Here, the insureds make no showing of how the SAC could be amended if it is determined not to state a cause of action. The record reflects three ever-lengthening complaints and sets of exhibits comprising hundreds of pages. There is no indication that every fact allegedly known to the insurer at any time with regard to the underlying action is not either expressly alleged and/or substantiated with exhibits to the SAC. Accordingly, there is no reason to consider whether the trial court abused its discretion in light of the possibility of further amendment. 8 (See Michaelian v. State Comp. Ins. Fund (1996) 50 Cal.App.4th 1093, 1105, fn. 4, 58 Cal.Rptr.2d 133.)
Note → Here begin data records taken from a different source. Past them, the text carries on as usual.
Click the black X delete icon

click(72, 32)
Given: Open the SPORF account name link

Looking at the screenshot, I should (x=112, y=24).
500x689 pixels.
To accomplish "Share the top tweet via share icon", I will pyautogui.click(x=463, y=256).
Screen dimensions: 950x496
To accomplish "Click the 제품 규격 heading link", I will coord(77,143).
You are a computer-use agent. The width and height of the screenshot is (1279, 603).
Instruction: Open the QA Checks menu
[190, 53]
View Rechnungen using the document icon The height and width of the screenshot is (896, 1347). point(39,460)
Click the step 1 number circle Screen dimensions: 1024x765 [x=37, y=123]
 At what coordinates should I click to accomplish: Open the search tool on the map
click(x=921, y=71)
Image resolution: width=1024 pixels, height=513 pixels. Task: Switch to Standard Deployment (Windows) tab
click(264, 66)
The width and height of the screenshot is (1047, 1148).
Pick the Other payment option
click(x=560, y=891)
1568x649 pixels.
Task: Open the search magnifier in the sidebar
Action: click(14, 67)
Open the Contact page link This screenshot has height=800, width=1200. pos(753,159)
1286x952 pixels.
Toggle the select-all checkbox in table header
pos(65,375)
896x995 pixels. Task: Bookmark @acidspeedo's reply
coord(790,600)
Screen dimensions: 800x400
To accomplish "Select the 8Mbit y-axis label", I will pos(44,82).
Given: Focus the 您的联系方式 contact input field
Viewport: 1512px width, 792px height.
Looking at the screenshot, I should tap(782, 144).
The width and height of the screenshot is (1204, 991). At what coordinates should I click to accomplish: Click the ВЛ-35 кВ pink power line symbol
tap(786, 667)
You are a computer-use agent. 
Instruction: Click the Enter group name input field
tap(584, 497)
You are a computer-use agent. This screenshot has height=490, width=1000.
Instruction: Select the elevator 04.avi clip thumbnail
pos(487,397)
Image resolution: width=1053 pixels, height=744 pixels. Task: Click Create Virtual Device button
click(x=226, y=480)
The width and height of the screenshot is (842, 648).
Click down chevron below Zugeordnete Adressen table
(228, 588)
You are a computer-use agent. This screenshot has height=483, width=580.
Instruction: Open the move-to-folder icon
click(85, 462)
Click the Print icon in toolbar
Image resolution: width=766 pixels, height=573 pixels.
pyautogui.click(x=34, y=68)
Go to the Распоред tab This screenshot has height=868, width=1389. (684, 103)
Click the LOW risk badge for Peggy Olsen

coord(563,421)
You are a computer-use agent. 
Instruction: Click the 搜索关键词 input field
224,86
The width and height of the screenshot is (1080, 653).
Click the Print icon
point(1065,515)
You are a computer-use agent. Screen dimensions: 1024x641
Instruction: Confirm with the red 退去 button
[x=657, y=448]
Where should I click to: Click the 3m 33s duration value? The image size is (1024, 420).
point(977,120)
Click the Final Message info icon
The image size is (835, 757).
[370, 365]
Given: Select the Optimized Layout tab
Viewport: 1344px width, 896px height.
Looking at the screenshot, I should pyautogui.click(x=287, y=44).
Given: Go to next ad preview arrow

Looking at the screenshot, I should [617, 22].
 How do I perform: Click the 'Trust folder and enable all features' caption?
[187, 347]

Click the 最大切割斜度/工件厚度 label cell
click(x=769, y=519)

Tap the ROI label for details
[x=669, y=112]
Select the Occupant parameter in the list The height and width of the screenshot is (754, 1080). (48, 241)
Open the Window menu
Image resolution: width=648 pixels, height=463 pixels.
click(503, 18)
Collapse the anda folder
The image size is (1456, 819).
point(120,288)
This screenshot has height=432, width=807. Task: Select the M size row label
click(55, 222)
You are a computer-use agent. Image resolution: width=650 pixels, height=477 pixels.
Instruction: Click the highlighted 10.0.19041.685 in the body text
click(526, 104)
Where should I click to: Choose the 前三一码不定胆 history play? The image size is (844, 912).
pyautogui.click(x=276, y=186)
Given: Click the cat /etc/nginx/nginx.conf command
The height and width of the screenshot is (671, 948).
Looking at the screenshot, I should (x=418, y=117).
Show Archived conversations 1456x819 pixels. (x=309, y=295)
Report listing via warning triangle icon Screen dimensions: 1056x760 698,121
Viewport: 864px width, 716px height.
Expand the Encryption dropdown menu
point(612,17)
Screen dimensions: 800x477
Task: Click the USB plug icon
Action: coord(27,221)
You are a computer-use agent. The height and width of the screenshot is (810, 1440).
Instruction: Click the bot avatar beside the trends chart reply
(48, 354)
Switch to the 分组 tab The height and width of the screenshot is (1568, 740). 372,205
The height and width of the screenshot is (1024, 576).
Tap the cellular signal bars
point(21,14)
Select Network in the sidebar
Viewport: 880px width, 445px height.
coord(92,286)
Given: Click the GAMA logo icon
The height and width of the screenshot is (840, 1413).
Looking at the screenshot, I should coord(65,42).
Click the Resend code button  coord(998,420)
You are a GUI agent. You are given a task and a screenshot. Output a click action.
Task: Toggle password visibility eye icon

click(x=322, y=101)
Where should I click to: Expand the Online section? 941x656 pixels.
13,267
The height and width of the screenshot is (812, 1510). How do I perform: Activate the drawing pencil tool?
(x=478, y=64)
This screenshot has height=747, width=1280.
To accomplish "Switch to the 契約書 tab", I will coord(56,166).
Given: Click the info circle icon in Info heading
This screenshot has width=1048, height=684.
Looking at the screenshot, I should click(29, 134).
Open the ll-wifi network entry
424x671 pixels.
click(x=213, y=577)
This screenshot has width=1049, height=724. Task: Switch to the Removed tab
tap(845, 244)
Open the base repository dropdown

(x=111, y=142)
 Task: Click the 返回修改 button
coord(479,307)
The interpretation of an insurance policy as applied to undisputed facts (here, the facts alleged by the insureds) is a question of law for the court, which is not bound by the trial court's construction. (Collin v. American Empire Ins. Co. (1994) 21 Cal.App.4th 787, 802, 26 Cal.Rptr.2d 391.)

III. DISCUSSION
A. Nature of The Duty to Defend

The parties agree the dispositive issue is whether the insurer had a duty to defend. The principles governing determination of the existence of that duty are oft-stated: "[A] liability insurer owes a broad duty to defend its insured against claims that create a potential for indemnity. (Gray v. Zurich Insurance Co. (1966) 65 Cal.2d 263, 54 Cal.Rptr. 104, 419 P.2d 168 (Gray ).) As we said in Gray, 'the carrier must defend a suit which potentially seeks damages within the coverage of the policy.' (Id. at p. 275, 54 Cal.Rptr. 104, 419 P.2d 168, italics in original.) Implicit in this rule is the principle that the duty to defend is broader than the duty to indemnify; an insurer may owe a duty to defend its insured in an action in which no damages ultimately are awarded. [Citations.]" (Horace Mann Ins. Co. v. Barbara B. (1993) 4 Cal.4th 1076, 1081, 17 Cal.Rptr.2d 210, 846 P.2d 792.) "The determination whether the insurer owes a duty to defend usually is made in the first instance by comparing the allegations of the complaint with the terms of the policy. Facts extrinsic to the complaint also give rise to a duty to defend when they reveal the possibility that the claim may be covered by the policy. (Gray, supra, 65 Cal.2d at p. 276, 54 Cal.Rptr. 104, 419 P.2d 168.)" (Ibid.)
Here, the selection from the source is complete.